Adolescents between 12 and 18 years old in the U.S. should be screened for depression, according to guidelines reaffirmed by a government-backed panel of prevention experts.

"From a parent's perspective, I think it's important for them to know that depression can be relatively common in adolescence and we have ways to treat it," said Dr. Alex Krist, a member of the U.S. Preventive Services Task Force (USPSTF) and professor at Virginia Commonwealth University in Richmond.

The USPSTF says about 8 percent of U.S. adolescents experience major depression each year. Less is known about how common the condition is among younger children, however.

Children and adolescents with depression typically have problems at school, work and home. Being depressed early in life is also linked to increased risks - of the condition recurring in adulthood, of suicide and of other mental disorders.
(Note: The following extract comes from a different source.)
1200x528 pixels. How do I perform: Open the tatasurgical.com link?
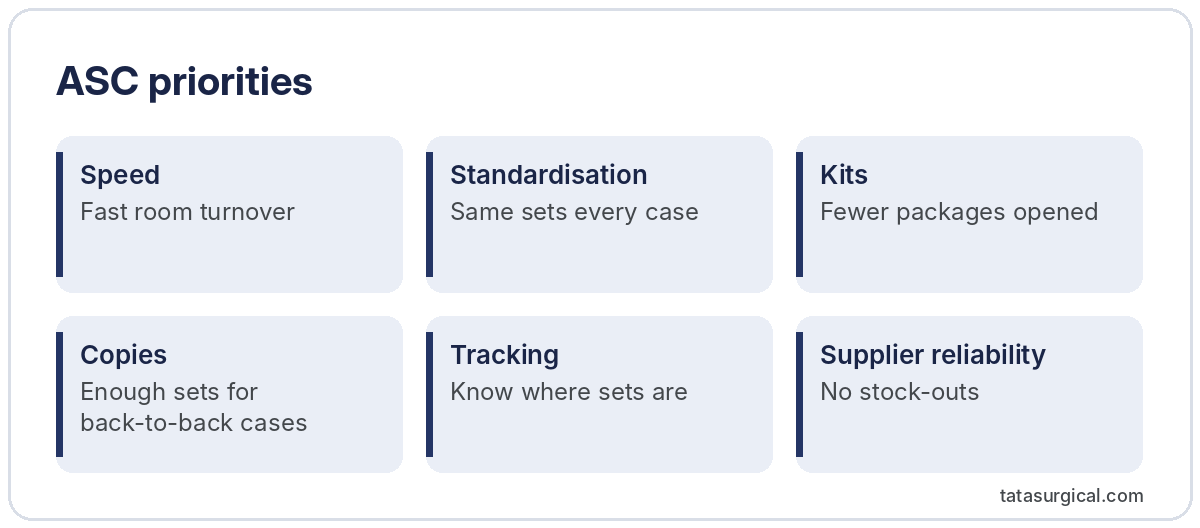point(1071,495)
Previously, the USPSTF recommended screening for depression among kids ages 12 to 18 years if their doctor's office had systems in place for accurate diagnosis, psychotherapy and follow-up care.
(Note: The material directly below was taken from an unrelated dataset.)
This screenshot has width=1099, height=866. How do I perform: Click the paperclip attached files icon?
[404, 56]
To update its recommendation, the panel commissioned researchers at RTI International in Research Triangle Park, North Carolina, and at the University of North Carolina at Chapel Hill to review existing research up to February 2015.

The review found no direct evidence of harms in screening adolescents for depression. They researchers also found evidence supporting the effectiveness of two particular screening tools when used for adolescents. The Patient Health Questionnaire for Adolescents and the Beck Depression Inventory are both questionnaires that teens can answer on their own.

"If they score high on those instruments, the next step would be to make a formal diagnosis," Krist said.

The final USPSTF report also states there are several ways to treat depression in adolescents, including medications and psychotherapy.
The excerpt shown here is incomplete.